The Winslows say they have never been farmers first – they’re now retired from careers as physical education teachers – but they have been sustained over the years by their ties to the farm, their neighbors, by the land, and by the memories layered over it as densely as fescue.

The Century Farm program was created to honor that connection. More than 8,000 farms have received the designation since the program began.

“It’s a celebration of our farming industry here in Missouri and in Jasper County,” said Janet LaFon, Jasper County program director for the University of Missouri Extension, which runs the program. “It’s important because it’s quite an accomplishment for a farm to have stayed in the family for that length of time.”

In fact, according to the U.S. Department of Agriculture, there were 7 million family-owned farms in 1935, the peak year; today there are about 2 million.

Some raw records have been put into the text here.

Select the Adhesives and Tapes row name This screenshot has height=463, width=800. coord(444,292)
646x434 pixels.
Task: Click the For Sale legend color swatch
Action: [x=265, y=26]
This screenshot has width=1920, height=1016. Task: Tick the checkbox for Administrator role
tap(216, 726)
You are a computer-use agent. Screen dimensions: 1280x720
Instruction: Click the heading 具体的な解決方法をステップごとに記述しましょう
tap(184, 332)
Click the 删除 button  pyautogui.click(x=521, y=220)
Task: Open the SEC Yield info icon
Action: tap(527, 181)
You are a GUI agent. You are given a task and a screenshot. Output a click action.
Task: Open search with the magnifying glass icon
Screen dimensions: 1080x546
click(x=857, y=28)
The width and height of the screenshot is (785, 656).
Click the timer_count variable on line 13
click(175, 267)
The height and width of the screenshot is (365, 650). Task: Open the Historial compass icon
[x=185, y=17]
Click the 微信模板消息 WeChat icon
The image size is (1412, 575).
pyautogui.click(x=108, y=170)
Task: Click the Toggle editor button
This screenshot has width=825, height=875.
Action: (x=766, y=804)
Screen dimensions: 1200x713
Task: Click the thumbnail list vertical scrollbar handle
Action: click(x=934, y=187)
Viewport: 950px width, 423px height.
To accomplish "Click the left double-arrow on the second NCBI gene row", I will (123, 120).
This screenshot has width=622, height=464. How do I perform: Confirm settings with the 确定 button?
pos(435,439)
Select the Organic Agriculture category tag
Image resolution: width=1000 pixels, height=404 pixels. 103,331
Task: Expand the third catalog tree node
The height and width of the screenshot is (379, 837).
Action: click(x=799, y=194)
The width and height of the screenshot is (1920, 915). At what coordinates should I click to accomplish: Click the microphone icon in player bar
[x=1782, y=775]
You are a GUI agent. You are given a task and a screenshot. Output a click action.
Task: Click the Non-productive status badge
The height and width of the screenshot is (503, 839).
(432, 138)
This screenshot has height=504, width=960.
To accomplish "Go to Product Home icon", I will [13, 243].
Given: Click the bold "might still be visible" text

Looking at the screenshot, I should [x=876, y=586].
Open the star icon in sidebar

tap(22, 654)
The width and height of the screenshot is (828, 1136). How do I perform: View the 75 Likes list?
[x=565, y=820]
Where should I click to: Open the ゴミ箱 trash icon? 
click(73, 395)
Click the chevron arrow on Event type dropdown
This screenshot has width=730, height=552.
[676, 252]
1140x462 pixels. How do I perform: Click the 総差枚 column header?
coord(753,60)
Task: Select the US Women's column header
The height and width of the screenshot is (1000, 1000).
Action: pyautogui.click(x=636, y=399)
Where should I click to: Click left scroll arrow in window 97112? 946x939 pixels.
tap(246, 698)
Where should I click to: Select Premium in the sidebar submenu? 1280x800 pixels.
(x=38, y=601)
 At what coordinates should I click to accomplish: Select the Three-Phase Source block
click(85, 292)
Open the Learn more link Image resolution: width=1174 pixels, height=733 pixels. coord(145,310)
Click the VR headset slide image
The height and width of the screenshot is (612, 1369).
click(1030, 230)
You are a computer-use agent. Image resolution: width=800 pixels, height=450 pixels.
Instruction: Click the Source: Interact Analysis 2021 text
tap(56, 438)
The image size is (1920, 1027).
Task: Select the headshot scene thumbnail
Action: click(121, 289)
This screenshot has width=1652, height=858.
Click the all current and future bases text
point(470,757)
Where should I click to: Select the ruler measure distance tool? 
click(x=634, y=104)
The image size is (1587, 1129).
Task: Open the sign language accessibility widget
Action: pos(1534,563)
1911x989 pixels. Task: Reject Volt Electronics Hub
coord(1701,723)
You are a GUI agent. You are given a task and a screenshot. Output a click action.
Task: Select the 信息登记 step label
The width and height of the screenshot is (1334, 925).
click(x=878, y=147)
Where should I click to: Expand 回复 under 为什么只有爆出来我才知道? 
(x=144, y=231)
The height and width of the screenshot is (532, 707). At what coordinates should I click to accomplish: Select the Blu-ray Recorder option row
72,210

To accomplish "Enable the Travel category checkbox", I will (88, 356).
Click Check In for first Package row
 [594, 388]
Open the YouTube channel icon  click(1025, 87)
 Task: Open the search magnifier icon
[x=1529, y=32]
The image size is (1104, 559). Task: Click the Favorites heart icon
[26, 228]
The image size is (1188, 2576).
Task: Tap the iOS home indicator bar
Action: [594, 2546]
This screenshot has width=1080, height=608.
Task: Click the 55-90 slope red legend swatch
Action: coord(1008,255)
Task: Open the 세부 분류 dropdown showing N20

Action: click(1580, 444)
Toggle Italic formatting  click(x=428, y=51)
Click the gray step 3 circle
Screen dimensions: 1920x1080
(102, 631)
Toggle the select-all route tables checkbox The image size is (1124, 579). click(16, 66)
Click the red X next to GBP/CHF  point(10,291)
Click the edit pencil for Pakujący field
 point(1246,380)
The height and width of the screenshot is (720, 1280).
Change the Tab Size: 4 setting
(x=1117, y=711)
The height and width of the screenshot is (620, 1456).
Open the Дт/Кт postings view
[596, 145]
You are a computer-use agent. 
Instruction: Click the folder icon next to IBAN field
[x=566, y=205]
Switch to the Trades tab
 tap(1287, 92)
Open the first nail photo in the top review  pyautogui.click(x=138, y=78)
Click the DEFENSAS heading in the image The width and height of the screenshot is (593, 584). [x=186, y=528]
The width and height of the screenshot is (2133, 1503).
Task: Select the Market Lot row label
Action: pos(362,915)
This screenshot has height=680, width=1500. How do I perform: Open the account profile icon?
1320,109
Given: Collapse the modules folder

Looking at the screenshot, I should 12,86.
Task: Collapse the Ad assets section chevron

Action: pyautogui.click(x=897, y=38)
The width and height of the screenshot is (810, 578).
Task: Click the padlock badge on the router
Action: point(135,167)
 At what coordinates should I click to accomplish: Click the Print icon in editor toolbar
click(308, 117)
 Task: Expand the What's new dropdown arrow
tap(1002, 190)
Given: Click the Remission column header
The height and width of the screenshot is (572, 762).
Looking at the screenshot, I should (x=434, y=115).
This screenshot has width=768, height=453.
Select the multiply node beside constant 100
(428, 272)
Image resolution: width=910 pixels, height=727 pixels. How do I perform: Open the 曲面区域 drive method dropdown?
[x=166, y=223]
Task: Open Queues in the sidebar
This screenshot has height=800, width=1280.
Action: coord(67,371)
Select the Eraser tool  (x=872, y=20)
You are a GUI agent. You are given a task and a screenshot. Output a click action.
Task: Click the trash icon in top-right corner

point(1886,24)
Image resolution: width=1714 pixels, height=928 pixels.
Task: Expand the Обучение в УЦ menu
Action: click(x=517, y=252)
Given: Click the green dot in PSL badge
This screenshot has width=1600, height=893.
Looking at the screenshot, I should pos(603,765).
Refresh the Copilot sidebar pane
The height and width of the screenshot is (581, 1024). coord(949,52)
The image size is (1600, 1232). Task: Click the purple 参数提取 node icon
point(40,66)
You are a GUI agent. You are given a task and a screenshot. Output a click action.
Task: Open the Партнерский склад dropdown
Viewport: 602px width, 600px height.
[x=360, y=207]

Donna Winslow grew up on the 120 acres of pastureland, which extend uphill from Center Creek to the southwest of Carthage.

Her grandfather earned his living there, doing well enough that his cousins followed him from Lawrence County. Even today, she can set out along Center Creek in either direction and run into a farm owned by a Roeper – her maiden name.

The Winslows have made the farmhouse their own through a series of renovations, but it sits on the same spot where Donna Winslow came into a deep love for her grandmother, Loretta Roeper, a tiny, bonnet-wearing woman who sewed all of her clothes and “could probably snap a snake’s head off with one arm.”

Loretta Roeper died when Winslow was 18 years old. Her father and second grandmother died that same year.

She enrolled at MSSU, met Herb Winslow and laid a plan for their lives together in the Joplin restaurant.

“My roots go really, really deep here,” Winslow said, but with all that change, she did not plan to return to the farm. The idea of living her whole life in one place just didn’t sit right.

But then she and Herb rented the farmhouse while raising their family, and he fell in love with the place.

Now, after decades of farming – sometimes by flashlight – the place is a Century Farm.

In order to be recognized, a farm must have been continuously worked by the same family for 100 years. It must cover at least 40 acres and contribute to the family’s income.

For Herb Winslow, a middle school physical education teacher in Carthage schools who also coached wrestling, football, and track (Donna was also a P.E. teacher in Joplin schools), that meant raising cattle and hauling out feed after dark, usually when the practice was over.

Herb Winslow didn’t grow up a farmer – his first jobs were at McDonald’s and at a welding shop.

“I learned all this stuff from scratch,” he said. “I made a lot of mistakes.”

Donna regrets that her father died before he could pass along the agricultural knowledge he’d picked up from his father.

Her grandfather – the first owner of the farm – was the last to grow row crops, but the cattle have been a fixture for a century.

The Winslow herd – rather, the Winslow herds – topped out at 100 head when their children were in high school. The cattle served as a college fund, with each child helping to care for some of the purebred Charolais, often showing their finest in competition, then selling them to help cover tuition.

Now the herd is down to 40, not counting the current calving season, but the cattle continue to draw younger generations to the farm.

“The grandkids and great-grandkids think the cows are theirs,” Donna Winslow said.

And some of the grandkids are already setting their sights on the farm itself, a good sign that this Century Farm has more milestones ahead.

They aren’t alone. Their daughter, Heather, finds time to visit the farm once a month and pressed her parents to apply for the recognition. She was married in the front yard. Their son, Trace, lives in Texas and makes the long trip as often as possible.

Donna Winslow said she told her ambitious granddaughter: “Just get in line.”